### Task details
Reproduce the stretch of lines from the one containing "Task: Toggle the Control Panel checkbox" through the one containing "Action: point(1417,739)", both ends included, with no changes.

Data pulled from a collection
* * * * *

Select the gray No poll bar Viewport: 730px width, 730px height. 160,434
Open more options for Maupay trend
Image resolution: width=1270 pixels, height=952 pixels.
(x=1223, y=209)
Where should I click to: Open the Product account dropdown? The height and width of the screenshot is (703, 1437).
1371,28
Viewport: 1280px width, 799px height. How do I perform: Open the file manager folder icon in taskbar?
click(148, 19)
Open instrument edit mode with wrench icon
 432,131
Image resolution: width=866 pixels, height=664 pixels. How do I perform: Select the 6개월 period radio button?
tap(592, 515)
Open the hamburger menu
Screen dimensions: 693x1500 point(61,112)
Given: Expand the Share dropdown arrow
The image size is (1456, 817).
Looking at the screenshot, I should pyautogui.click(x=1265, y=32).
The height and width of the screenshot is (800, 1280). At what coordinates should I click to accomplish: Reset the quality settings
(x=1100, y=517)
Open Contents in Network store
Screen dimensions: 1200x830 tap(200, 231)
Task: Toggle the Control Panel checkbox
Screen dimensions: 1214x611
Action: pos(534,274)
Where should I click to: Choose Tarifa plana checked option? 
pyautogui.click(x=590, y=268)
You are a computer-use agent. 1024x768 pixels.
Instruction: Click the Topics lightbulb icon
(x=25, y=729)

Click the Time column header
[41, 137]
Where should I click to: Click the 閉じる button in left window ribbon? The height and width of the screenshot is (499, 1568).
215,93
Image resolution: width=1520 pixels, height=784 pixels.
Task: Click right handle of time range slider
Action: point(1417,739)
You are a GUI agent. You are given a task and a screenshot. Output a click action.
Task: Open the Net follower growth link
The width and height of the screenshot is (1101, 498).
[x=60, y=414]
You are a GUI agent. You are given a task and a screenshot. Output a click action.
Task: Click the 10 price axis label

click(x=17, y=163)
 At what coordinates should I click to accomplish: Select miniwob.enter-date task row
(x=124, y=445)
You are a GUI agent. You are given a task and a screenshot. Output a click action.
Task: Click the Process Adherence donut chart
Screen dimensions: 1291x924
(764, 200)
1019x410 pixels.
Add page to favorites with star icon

* * * * *

### Full solution
Task: Toggle the Control Panel checkbox
Screen dimensions: 1214x611
Action: pos(534,274)
Where should I click to: Choose Tarifa plana checked option? 
pyautogui.click(x=590, y=268)
You are a computer-use agent. 1024x768 pixels.
Instruction: Click the Topics lightbulb icon
(x=25, y=729)

Click the Time column header
[41, 137]
Where should I click to: Click the 閉じる button in left window ribbon? The height and width of the screenshot is (499, 1568).
215,93
Image resolution: width=1520 pixels, height=784 pixels.
Task: Click right handle of time range slider
Action: point(1417,739)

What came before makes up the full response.